The hunt for the missing Malaysian plane is the most difficult in human history, says the head of the search team.
Angus Houston, the chief coordinator of the Joint Agency Coordination Center (JACC), which is in charge of a multinational search for the missing flight MH370, made the remarks on Monday.
Houston said the four underwater signals that the investigators detected earlier were still “the most promising lead” for the search team.
“Analysis on all four detections is continuing… At this point in time, it is too early to discount any of the acoustic detections,” said the retired senior officer of the Royal Australian Air Force.
Houston noted that the hunt for MH370 is even more challenging than that of Air France Flight 447, which disappeared in the Atlantic Ocean in 2009.

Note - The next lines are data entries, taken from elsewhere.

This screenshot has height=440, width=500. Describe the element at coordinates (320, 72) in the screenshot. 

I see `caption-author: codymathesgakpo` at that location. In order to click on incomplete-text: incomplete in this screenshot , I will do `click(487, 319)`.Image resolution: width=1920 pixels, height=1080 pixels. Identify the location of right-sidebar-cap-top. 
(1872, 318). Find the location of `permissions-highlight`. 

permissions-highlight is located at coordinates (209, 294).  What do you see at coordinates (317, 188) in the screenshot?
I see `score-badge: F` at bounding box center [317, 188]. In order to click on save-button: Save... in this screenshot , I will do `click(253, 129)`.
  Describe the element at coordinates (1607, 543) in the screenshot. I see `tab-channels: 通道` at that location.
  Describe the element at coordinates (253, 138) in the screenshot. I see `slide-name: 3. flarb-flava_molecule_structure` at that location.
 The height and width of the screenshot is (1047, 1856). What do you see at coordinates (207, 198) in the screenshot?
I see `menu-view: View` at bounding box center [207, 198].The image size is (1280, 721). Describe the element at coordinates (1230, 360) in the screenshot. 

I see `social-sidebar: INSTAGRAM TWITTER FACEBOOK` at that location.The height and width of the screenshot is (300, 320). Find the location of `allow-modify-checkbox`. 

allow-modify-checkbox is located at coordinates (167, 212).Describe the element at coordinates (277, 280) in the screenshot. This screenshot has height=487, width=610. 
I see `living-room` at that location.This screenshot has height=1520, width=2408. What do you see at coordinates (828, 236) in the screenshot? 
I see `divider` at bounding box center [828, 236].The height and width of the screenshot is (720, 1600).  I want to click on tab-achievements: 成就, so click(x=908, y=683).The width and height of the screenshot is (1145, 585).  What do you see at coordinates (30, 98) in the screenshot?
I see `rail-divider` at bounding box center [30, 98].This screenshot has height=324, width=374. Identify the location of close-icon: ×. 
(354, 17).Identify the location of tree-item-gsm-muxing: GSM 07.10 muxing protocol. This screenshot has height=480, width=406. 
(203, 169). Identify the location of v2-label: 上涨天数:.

“The big difference between Air France 447 and MH370 is that the last known position, in terms of MH370, is at the top of the Malacca Straits, and then the aircraft continued to fly for an extended period after that,” Houston said, adding, “Whereas Air France, they had a very good last known position, which then turned out to be very close to where the aircraft was eventually found.”
“To have a set of circumstances where you don’t know what’s happened to your loved ones in circumstances such as this, it’s just a terrible, terrible emotional trauma of all of those involved,” he noted.
The Malaysia Airlines Boeing 777-200ER, carrying 227 passengers and 12 crew members, vanished from radar screens early on March 8, less than an hour after taking off from Kuala Lumpur on a scheduled flight to Beijing.
After a vast search in 4.64 million square kilometers (1.79 million square miles) of the southern Indian Ocean, the hunt was scaled backed as nothing was spotted.